Friday, July 06, 2007

Holy merde!

Today a letter arrived for me. Specifically, for Madame Buxom. It was greatly festoonee'd with the French stamps, mon dieu, and eet was from the Prefecture of zee Police!

I read through it pretty quickly, but it seems--correct me if I'm wrong--that les petits gendarmes have found my stolen purse.
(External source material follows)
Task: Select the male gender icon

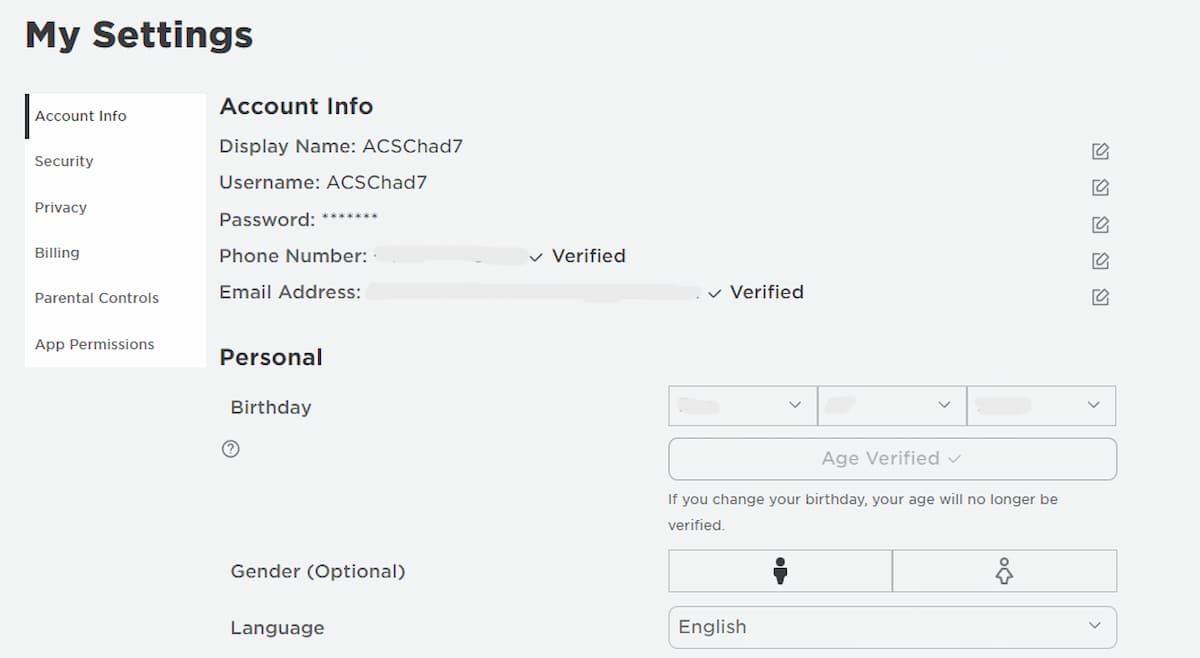Action: pos(780,570)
And now they want me to come get it.

Here's the letter:


I have the pleasure to you inform that the objects referenced above and something you something were deposited the 29th of June 2007 in the Service of the Found Objects.
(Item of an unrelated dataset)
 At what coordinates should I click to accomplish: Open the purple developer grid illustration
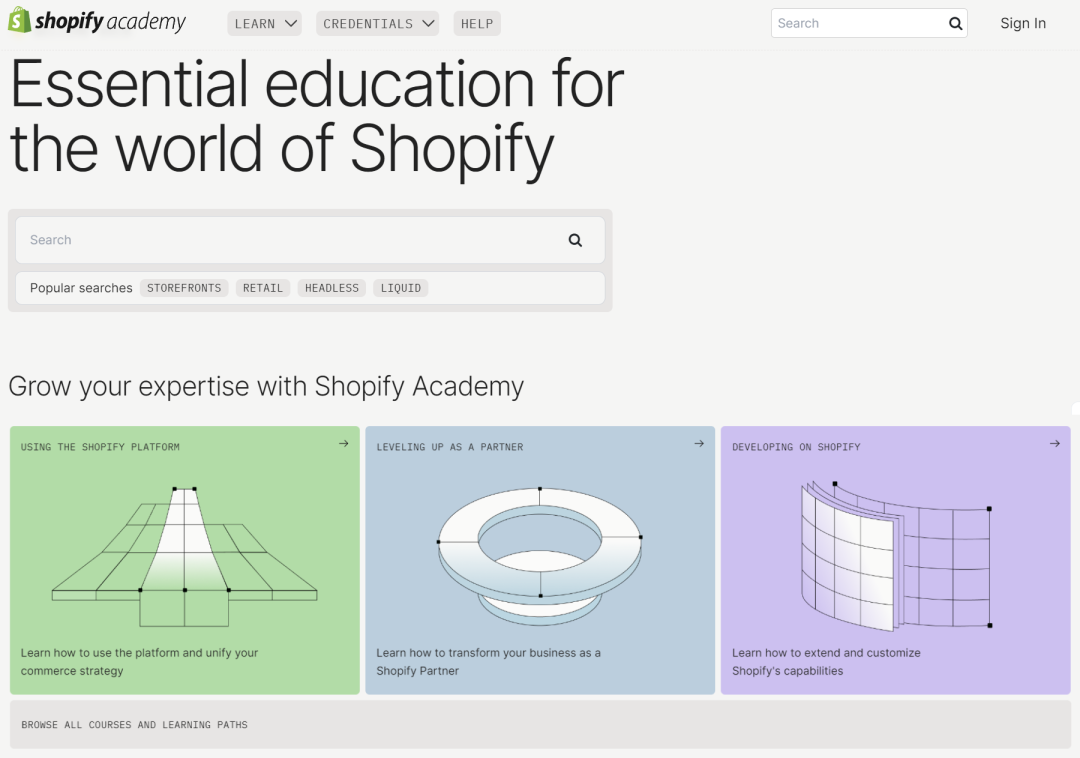click(x=895, y=553)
You are disposed of a delay of three months, counting from the date of the posting, for the picking up, in which you presenting to the address and in the hours indicated below. you wish well, something of your passage, you something the present letter and a piece of identification or the declaration of something itself.

If you can't displace yourself, you have the possibility of authorizing a person of your choice, bearing a piece of identification, to operate this retaking. You would well to him put, in addition to the documents cited above, a procurement on free paper, accompanied by a photocopy of your identity piece.
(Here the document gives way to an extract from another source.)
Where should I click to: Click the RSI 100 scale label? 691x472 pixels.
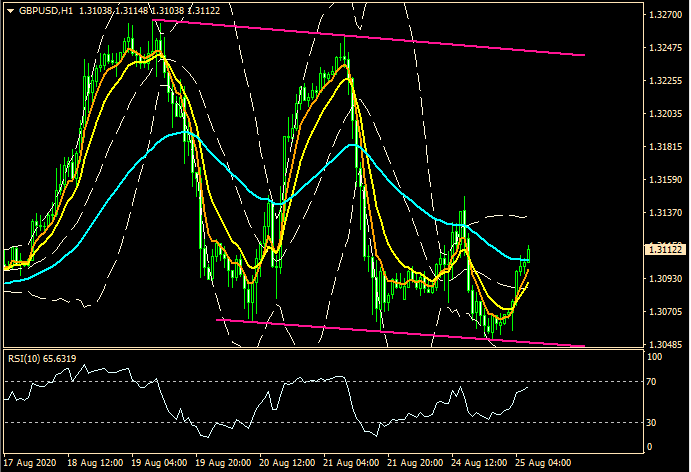656,357
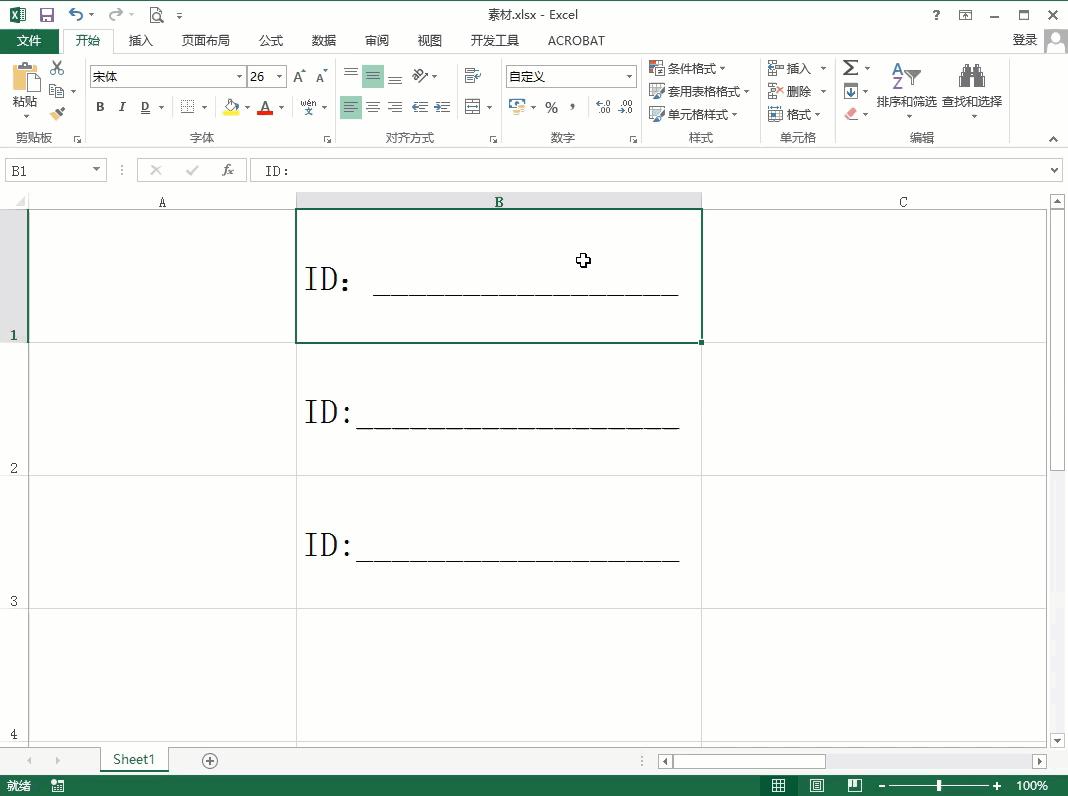Toggle Wrap Text for the cell
This screenshot has width=1068, height=796.
pos(473,76)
A right of guarding and of a showing of 10 Euros will be perceived at the moment of re-taking.

If these objects are not retired in the something prescribed, it will be disposed conforming vigorously to the rule.

I beg to something, Madame, the assurance of my distinguished consideration,

The Chie of the Office of Found Objects and something that sounds like furniture, foreigners, or furriers, I'm not sure,

Jean-Michel INGRANDT
I know what you're thinking: eight years of French and that's the best she can do?


  1. Maybe blackbird can pick it up for you if she swings through Paris on her way to Italy... just an idea.

    Not that a trip back to Paris to pick up your stolen goods isn't warranted. Or justified, even.

  2. Sounds like a perfect excuse for you to head back to Paris and discover that the city is fun if you don't get pickpocketed!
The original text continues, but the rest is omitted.